Symptoms of ovarian cancer
The symptoms of ovarian cancer can be difficult to recognise, particularly in its early stages. This is because the symptoms are similar to those of other less serious conditions, such as irritable bowel syndrome (IBS) or pre-menstrual syndrome (PMS).
However, symptoms that are most commonly reported in women diagnosed with ovarian cancer are:
- Increased abdominal size and persistent bloating
- Persistent pelvic and abdominal pain
- Difficulty eating and feeling full quickly, or feeling nauseous
Other symptoms include back pain, unexplained bleeding, needing to pass urine more frequently than usual, pain during sexual intercourse, constipation and fatigue.
If you notice any of these symptoms for two or more weeks, you should go and see your doctor for an evaluation. The sooner ovarian cancer is found and treated, the better the chance of recovery.
Risk of developing ovarian cancer
1 in 52 women will be diagnosed with ovarian cancer during their lifetime. However, there are certain factors that can increase that risk further:
- Increasing age
- Carrying a mutation in the BRCA 1/2 and/or Lynch syndrome genes
- Having a known family history of ovarian and/or breast cancer
- Being of Ashkenazi Jewish descent with a known family history of ovarian or breast cancer
Importance of Early Detection
Early detection of Ovarian Cancer means Longer Survival
If ovarian cancer is diagnosed at the earliest stage, when it is still confined to one ovary, then up to 9 out of 10 women will still be alive 5 years later. However, only one-third of women with ovarian cancers are diagnosed in the early stages.1
Unfortunately, many ovarian cancers are diagnosed at the late stage. This means that many women will not be treated until it is too late, and their treatment options may be more limited.
Survival Rates by Stage
http://www.nhs.uk/Conditions/Cancer-of-the-ovary/Pages/Symptoms.aspx. Last accessed Oct 2022.
http://www.cancerresearchuk.org/health-professional/cancer-statistics/statistics-by-cancer-type/ovarian-cancer/survival#heading-Three. Last accessed Oct 2022.
http://www.cancerresearchuk.org/health-professional/cancer-statistics/statistics-by-cancer-type/ovarian-cancer/survival#heading-Three. Last accessed October 2022.
Frequently Asked Questions
- What is my chance of getting ovarian cancer?
Certain factors can increase your chance of having ovarian cancer:
- If you are aged over 50 and have gone through menopause
- If you have any of the following:
- A known mutation in the BRCA1, BRCA2 and/or Lynch syndrome genes
- A known family history of ovarian and/or breast cancer
- Relatives of Ashkenazi Jewish descent with family history of ovarian/breast cancer
Having one or more of these risk factors does not mean you will develop ovarian cancer. The most important thing you can do is to watch for early symptoms and talk to your doctor if you are concerned.
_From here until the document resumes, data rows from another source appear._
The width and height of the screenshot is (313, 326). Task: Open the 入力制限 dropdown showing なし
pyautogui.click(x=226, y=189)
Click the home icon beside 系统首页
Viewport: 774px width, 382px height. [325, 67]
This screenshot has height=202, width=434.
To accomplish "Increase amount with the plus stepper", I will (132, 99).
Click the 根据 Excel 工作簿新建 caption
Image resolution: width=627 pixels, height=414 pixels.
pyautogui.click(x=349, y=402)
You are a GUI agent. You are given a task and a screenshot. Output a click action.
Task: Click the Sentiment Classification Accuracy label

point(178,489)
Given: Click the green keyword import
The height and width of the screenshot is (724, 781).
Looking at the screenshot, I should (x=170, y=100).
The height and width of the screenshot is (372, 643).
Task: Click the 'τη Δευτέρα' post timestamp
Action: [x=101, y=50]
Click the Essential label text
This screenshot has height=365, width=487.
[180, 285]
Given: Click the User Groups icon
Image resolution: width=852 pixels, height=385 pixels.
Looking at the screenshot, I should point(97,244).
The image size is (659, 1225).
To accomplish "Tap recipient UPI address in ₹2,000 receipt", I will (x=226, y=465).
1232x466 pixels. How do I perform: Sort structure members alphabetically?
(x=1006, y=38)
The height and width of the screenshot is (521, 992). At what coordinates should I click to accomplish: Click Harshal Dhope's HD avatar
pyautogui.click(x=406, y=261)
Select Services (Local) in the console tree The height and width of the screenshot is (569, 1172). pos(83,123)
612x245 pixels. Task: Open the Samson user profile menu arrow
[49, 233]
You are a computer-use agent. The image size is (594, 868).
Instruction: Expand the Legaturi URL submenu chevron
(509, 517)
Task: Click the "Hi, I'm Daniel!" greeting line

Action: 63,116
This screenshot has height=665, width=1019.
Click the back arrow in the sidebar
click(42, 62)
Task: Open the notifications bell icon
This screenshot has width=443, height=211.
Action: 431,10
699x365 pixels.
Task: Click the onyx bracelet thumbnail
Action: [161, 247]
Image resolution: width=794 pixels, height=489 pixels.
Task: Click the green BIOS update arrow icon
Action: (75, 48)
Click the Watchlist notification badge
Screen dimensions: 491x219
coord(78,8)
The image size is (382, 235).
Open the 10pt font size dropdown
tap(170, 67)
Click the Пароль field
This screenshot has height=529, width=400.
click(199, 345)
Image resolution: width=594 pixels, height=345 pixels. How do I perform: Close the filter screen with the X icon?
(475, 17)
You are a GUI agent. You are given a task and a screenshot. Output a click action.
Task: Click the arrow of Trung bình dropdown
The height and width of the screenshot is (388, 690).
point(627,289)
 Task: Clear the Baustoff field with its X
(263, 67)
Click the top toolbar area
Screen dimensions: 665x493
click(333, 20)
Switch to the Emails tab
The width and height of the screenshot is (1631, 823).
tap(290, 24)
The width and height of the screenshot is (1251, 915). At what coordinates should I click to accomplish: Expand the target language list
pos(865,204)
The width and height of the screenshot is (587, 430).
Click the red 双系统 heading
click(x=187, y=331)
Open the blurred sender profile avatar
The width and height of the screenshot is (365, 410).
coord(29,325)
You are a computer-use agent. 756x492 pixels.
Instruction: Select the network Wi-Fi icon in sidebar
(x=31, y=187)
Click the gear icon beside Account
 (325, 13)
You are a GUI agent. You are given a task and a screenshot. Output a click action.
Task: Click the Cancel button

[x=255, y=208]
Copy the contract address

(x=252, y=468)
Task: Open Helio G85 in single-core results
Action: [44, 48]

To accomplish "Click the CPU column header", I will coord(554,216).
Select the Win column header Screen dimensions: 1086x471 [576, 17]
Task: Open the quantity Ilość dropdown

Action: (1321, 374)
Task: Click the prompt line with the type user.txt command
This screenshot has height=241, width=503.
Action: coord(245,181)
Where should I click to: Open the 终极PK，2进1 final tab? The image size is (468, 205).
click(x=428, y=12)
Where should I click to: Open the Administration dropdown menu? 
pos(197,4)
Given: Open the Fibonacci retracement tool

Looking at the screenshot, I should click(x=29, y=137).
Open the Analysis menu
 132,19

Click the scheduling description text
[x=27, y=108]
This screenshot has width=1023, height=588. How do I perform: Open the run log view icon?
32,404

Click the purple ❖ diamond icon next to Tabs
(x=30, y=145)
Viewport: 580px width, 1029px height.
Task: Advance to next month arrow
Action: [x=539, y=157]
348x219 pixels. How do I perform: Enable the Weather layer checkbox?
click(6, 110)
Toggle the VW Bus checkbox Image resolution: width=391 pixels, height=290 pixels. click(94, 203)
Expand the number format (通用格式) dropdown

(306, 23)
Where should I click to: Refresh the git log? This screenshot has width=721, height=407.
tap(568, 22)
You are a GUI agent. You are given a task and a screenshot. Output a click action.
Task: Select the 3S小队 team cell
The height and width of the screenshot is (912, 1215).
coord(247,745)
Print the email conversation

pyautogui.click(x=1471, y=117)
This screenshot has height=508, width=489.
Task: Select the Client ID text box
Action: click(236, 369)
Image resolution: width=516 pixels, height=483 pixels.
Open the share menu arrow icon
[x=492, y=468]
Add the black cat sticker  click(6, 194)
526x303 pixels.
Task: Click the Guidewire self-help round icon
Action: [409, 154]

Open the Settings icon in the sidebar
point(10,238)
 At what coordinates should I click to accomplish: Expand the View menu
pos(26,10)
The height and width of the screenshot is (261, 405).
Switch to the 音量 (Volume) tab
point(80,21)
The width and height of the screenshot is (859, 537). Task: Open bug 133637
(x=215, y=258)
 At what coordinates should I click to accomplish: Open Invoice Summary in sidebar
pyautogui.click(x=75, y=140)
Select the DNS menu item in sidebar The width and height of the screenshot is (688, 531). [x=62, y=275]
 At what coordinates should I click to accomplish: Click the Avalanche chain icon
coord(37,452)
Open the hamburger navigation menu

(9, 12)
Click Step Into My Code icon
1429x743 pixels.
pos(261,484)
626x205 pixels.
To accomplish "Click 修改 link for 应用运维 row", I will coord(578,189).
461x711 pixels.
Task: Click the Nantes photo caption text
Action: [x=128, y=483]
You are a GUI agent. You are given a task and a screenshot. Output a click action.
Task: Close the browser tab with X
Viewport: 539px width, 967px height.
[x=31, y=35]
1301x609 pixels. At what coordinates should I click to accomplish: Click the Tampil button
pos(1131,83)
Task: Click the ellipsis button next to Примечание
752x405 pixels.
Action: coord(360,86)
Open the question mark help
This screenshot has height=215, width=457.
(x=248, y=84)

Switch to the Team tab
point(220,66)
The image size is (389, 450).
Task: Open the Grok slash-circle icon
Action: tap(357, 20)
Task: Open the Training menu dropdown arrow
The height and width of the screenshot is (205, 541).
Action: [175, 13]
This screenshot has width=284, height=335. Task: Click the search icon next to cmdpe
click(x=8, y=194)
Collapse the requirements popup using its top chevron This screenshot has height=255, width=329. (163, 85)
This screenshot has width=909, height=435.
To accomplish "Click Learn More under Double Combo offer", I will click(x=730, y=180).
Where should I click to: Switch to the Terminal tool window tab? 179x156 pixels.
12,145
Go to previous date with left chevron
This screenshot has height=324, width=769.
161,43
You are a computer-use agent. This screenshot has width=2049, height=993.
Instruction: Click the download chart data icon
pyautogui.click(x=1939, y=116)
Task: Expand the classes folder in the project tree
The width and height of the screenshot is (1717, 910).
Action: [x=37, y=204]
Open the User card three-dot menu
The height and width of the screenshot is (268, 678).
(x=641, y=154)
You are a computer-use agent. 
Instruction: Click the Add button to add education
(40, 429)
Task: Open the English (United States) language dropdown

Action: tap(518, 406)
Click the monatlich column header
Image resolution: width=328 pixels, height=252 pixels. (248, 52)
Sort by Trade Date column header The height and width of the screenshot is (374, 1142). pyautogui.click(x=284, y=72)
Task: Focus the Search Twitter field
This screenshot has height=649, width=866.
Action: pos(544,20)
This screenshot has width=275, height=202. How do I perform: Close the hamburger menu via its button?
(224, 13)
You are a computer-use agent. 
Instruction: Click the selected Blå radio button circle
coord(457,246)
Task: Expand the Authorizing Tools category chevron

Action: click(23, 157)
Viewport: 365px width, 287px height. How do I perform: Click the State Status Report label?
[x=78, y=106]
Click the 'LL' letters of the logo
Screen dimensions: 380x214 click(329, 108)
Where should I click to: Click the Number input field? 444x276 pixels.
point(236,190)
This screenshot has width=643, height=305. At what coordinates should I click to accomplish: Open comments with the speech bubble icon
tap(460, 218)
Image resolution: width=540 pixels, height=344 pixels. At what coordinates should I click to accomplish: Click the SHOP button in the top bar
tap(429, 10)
- Is ovarian cancer hereditary?
Whilst the majority of ovarian cancer are not inherited, about 20 to 25 percent of women diagnosed with ovarian cancer have a hereditary tendency to develop the disease. If you have relatives with breast and/or ovarian cancer, you may be at higher risk for developing ovarian cancer.
In some cases, this may be due to an inherited mutation in either the BRCA1 and/or BRCA2 gene. These genes are present in everyone, but in some people they can appear in a different form, and may lead to an increased chance of breast and/or ovarian cancer.
Your doctor can assess your medical and personal family history and advise you on your own lifetime risk of ovarian cancer.